START DATA EXTRACT
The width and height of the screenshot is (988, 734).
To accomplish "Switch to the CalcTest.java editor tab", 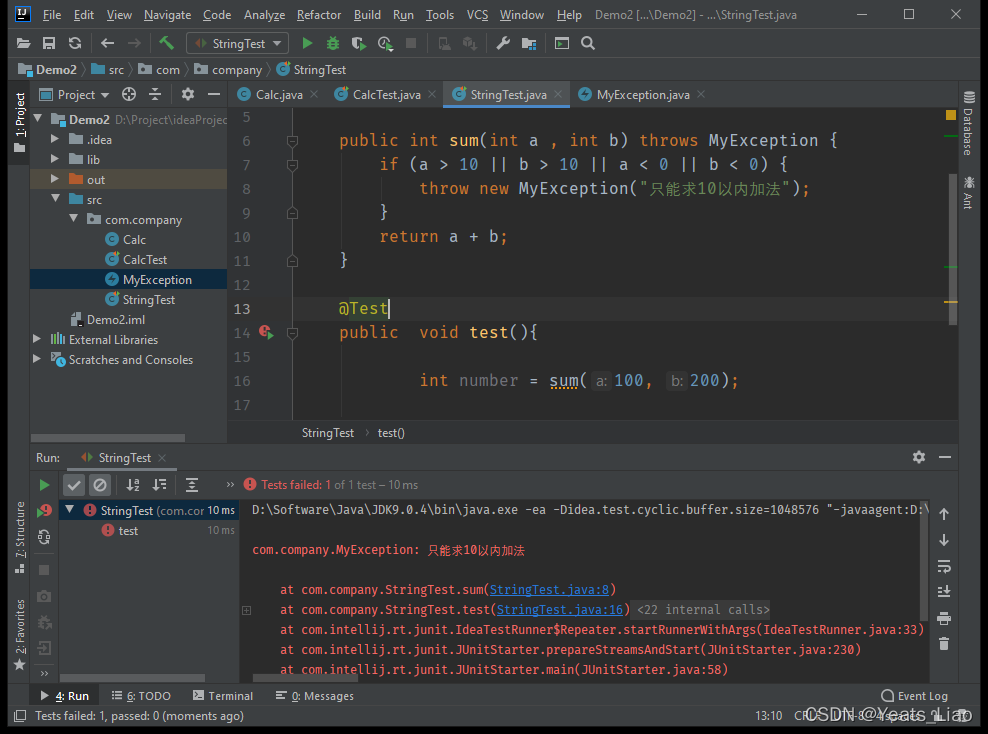I will (386, 94).
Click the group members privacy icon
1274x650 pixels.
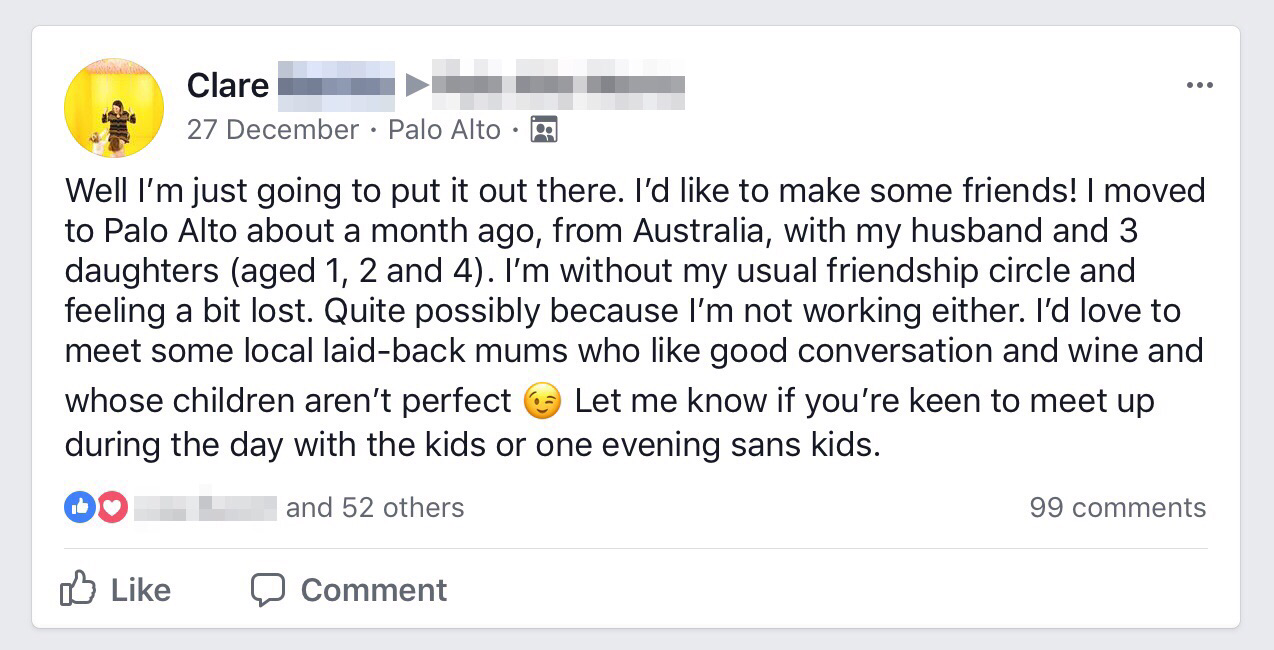pos(543,130)
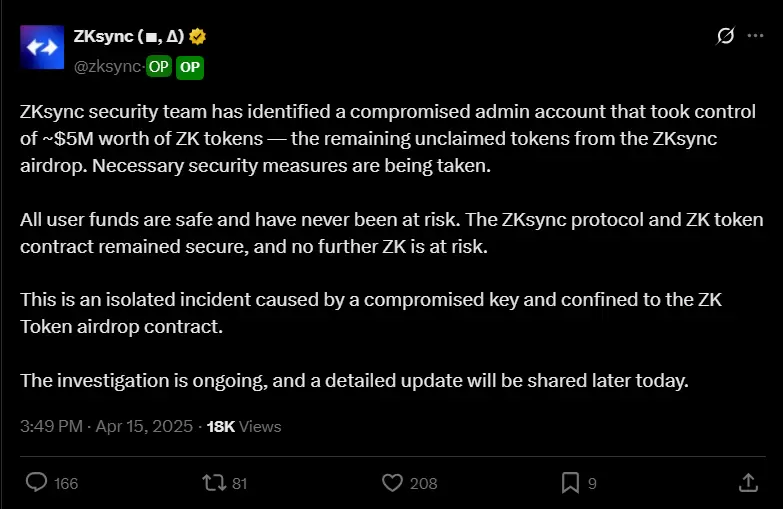Click the 81 reposts count
Image resolution: width=783 pixels, height=509 pixels.
(240, 484)
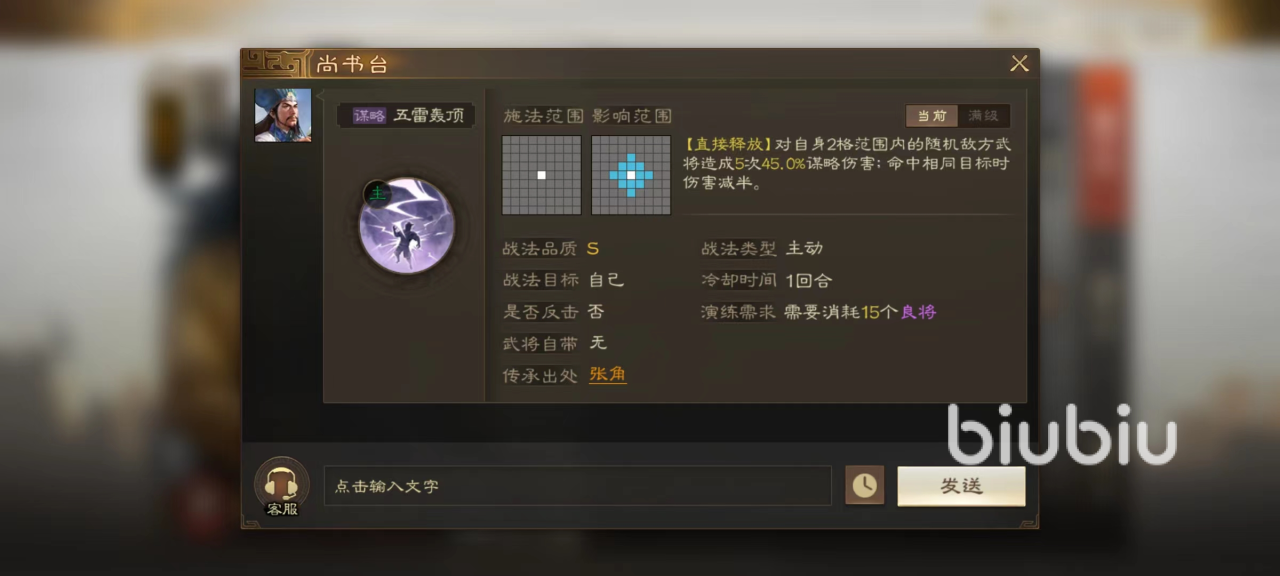
Task: Switch to the 满级 level tab
Action: coord(983,115)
END DATA EXTRACT
> **WORK REQUEST**
Write out the lines from the line with "Click the group members privacy icon" through the end of the records exactly; do not include pictures or any other lines.

> **EXERCISE OUTPUT**
Click the group members privacy icon
1274x650 pixels.
pos(543,130)
Click the 81 reposts count
Image resolution: width=783 pixels, height=509 pixels.
(240, 484)
Task: Switch to the 满级 level tab
Action: coord(983,115)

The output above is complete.